RECORDED DATA ▸
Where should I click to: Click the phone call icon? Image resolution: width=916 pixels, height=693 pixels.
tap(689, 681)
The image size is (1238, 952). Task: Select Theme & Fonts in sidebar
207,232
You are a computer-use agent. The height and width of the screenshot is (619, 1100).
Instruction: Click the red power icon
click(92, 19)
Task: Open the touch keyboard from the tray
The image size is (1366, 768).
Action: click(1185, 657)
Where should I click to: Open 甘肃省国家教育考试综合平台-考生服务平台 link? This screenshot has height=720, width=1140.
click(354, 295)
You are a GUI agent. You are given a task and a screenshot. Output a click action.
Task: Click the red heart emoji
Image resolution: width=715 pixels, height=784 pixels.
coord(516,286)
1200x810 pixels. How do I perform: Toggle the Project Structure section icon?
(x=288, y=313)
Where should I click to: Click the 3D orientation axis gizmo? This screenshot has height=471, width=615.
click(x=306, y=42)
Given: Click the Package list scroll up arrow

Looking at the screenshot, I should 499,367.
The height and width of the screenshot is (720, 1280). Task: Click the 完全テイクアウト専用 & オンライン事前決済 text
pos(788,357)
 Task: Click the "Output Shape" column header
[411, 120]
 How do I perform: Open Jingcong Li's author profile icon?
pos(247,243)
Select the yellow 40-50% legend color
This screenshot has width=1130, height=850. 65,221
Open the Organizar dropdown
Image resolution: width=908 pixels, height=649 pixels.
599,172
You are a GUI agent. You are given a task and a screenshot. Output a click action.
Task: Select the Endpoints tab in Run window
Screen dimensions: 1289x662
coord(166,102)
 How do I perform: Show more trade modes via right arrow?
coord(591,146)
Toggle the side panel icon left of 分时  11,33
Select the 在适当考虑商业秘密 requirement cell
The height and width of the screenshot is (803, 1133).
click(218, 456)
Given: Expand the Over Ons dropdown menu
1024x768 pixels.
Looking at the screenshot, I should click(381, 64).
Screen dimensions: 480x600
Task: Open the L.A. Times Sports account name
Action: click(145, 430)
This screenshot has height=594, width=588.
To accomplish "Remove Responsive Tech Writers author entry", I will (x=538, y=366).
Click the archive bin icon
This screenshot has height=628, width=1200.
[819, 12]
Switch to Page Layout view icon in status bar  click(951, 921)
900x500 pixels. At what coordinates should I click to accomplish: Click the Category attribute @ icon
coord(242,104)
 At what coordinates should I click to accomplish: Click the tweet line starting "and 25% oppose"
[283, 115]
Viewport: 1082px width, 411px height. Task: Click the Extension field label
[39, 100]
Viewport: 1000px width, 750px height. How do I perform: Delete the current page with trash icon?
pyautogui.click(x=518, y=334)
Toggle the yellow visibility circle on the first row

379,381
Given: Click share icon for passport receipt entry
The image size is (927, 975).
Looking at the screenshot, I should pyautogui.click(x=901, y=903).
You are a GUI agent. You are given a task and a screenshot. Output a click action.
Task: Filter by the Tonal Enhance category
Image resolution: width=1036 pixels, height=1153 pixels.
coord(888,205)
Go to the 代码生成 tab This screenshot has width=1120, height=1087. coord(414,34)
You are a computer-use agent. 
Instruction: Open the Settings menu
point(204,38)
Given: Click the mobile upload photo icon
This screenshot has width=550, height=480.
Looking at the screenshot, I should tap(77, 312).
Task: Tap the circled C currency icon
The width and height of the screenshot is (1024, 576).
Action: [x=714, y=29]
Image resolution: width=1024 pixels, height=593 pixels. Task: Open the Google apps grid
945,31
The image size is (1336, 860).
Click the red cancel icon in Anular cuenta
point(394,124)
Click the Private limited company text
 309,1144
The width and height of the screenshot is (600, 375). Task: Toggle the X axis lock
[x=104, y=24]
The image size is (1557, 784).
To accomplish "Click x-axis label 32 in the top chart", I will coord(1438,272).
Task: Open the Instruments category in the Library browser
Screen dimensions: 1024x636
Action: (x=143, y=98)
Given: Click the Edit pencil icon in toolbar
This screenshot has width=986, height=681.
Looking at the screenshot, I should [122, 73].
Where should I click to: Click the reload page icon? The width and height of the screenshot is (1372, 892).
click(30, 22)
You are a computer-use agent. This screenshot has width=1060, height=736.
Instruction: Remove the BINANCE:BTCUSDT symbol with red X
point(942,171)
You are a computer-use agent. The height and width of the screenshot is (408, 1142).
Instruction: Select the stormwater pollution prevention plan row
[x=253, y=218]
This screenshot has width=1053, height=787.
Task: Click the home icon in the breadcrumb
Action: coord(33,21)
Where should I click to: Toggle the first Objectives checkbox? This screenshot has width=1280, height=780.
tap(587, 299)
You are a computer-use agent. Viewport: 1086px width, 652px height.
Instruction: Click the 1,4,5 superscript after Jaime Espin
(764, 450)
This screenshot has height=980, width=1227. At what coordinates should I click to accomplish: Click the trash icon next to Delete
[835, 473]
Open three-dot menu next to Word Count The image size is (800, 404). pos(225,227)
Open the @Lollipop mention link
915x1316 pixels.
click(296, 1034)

DESCRIPTION OF THE TASK ▸
Could you restate word for word the lines above, from the one that contains "The height and width of the screenshot is (803, 1133)." through the one that contains "Task: Filter by the Tonal Enhance category", and no others?

EXERCISE SOLUTION ▸
The height and width of the screenshot is (803, 1133).
click(218, 456)
Given: Expand the Over Ons dropdown menu
1024x768 pixels.
Looking at the screenshot, I should click(381, 64).
Screen dimensions: 480x600
Task: Open the L.A. Times Sports account name
Action: click(145, 430)
This screenshot has height=594, width=588.
To accomplish "Remove Responsive Tech Writers author entry", I will (x=538, y=366).
Click the archive bin icon
This screenshot has height=628, width=1200.
[819, 12]
Switch to Page Layout view icon in status bar  click(951, 921)
900x500 pixels. At what coordinates should I click to accomplish: Click the Category attribute @ icon
coord(242,104)
 At what coordinates should I click to accomplish: Click the tweet line starting "and 25% oppose"
[283, 115]
Viewport: 1082px width, 411px height. Task: Click the Extension field label
[39, 100]
Viewport: 1000px width, 750px height. How do I perform: Delete the current page with trash icon?
pyautogui.click(x=518, y=334)
Toggle the yellow visibility circle on the first row

379,381
Given: Click share icon for passport receipt entry
The image size is (927, 975).
Looking at the screenshot, I should pyautogui.click(x=901, y=903).
You are a GUI agent. You are given a task and a screenshot. Output a click action.
Task: Filter by the Tonal Enhance category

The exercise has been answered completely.